**TEXTE DE LECTURE**
En fait, il faut accepter, dans ce travail d’historien au musée, une part d’incertitude pour reprendre le terme de Simona Cerutti quand elle réfléchit à la condition d’étranger. Les migrations, et l’écriture de leur histoire, ont beaucoup changé depuis les années 2000. On y reparle de circulations, de leur complexité, de leur nécessaire approche à l’échelle du monde, là où l’on avait fini par ne parler que d’installation, d’intégration (ou pas) dans le cadre national. Aujourd’hui, on ne peut plus ignorer les retours, les bifurcations, les trajectoires par étapes, les attentes. Par ailleurs, cette histoire en croise d’autres, à commencer par celle des empires. Non pour la réduire à une histoire des migrations postcoloniales, mais pour élargir le cadre de l’une et de l’autre en allant regarder des circulations moins connues, comme l’installation forcée de réfugiés en Algérie et le recrutement de migrants européens à l’époque de la conquête. Dans ce travail de croisement et de comparaison, l’approche diachronique s’est petit à petit imposée, comme s’est imposée la nécessité de dépasser l’époque contemporaine pour aller explorer en amont d’autres circulations, d’autres migrations qui ont pu jouer une fonction matricielle. À cet égard, les réflexions menées par Claudia Moatti, spécialiste de la Rome antique, autour des « situations de l’entre-deux » me paraissent extrêmement stimulantes. En fait, tout se passe comme si l’histoire de l’immigration avait remis toute l’histoire en mouvement, mais en retour, en se frottant à d’autres thématiques, elle avait aussi introduit de la complexité et de la diversité dans ses propres objets – catégories sociales, statuts, expériences migratoires, approches culturelles etc. Travailler sur les femmes en migration s’inscrit bien sûr dans ce mouvement général qui rompt avec l’image univoque et longtemps dominante du travailleur immigré, masculin et prolétaire.

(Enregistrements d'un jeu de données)
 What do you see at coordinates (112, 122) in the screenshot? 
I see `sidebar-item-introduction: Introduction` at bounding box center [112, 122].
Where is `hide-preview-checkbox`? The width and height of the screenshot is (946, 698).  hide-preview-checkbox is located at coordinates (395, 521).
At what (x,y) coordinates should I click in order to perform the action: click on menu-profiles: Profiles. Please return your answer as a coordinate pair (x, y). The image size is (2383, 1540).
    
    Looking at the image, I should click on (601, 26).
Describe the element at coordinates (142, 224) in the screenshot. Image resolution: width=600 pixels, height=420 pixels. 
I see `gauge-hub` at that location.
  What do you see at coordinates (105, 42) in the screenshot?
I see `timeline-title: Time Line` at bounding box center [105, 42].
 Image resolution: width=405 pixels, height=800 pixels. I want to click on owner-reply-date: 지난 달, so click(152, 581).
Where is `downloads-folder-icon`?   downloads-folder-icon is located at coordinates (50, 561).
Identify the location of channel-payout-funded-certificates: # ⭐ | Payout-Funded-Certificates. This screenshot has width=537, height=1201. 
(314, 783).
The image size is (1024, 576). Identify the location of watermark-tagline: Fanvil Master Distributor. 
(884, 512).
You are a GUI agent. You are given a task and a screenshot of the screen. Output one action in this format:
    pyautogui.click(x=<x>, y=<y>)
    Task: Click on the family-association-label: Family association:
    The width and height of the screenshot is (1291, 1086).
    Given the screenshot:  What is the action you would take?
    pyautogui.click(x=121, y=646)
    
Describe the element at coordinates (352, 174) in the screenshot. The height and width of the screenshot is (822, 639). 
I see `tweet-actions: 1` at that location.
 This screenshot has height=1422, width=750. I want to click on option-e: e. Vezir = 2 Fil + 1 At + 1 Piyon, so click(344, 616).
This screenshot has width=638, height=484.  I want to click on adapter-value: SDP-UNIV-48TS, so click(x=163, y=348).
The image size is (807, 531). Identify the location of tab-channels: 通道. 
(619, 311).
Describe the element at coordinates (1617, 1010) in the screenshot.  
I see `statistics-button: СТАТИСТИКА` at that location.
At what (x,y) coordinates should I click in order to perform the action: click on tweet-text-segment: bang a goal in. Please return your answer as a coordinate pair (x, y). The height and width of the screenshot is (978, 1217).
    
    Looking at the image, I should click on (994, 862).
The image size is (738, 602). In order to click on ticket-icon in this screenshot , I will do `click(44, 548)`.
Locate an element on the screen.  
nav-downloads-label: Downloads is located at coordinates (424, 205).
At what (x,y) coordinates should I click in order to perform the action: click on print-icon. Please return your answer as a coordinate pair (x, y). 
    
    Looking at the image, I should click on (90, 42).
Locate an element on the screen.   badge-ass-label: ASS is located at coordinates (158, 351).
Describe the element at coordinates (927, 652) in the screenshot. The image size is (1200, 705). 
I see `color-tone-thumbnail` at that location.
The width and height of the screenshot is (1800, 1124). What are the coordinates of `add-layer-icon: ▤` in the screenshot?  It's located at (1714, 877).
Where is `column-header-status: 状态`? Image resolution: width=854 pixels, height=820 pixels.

**ACTIVITÉS PROPOSÉES**
[A] Traduisez en anglais la phrase suivante du texte sur l'histoire des migrations : « Aujourd’hui, on ne peut plus ignorer les retours, les bifurcations, les trajectoires par étapes, les attentes. »
[B] Reformulez sous forme de liste à puces le paragraphe du texte sur l'histoire des migrations qui commence par « En fait, il faut accepter », en conservant ses informations principales.
[C] Selon le texte sur l'histoire des migrations, quelle est la spécialité de Claudia Moatti ?

**RÉPONSES**
[A] Today, one can no longer ignore returns, changes of direction, step-by-step trajectories, and periods of waiting.

[B]
- Le travail d'historien au musée exige d'accepter une part d'incertitude, terme repris de Simona Cerutti et de sa réflexion sur la condition d'étranger.
- Depuis les années 2000, les migrations et l'écriture de leur histoire ont beaucoup changé. On reparle de circulations, de leur complexité et de la nécessité de les aborder à l'échelle du monde, là où l'on ne parlait plus que d'installation et d'intégration dans le cadre national.
- Les retours, bifurcations, trajectoires par étapes et attentes ne peuvent plus être ignorés.
- Cette histoire croise celle des empires. Il ne s'agit pas de la réduire aux migrations postcoloniales, mais d'élargir les deux cadres en étudiant des circulations moins connues : l'installation forcée de réfugiés en Algérie et le recrutement de migrants européens à l'époque de la conquête.
- L'approche diachronique s'est imposée. Il est aussi devenu nécessaire d'explorer, avant l'époque contemporaine, d'autres migrations ayant pu jouer une fonction matricielle.
- Les réflexions de Claudia Moatti sur les « situations de l'entre-deux » sont jugées extrêmement stimulantes.
- L'histoire de l'immigration a remis toute l'histoire en mouvement. En retour, elle a gagné en complexité et en diversité dans ses objets : catégories sociales, statuts, expériences migratoires, approches culturelles.
- Le travail sur les femmes en migration s'inscrit dans ce mouvement, qui rompt avec l'image longtemps dominante du travailleur immigré masculin et prolétaire.

[C] La Rome antique.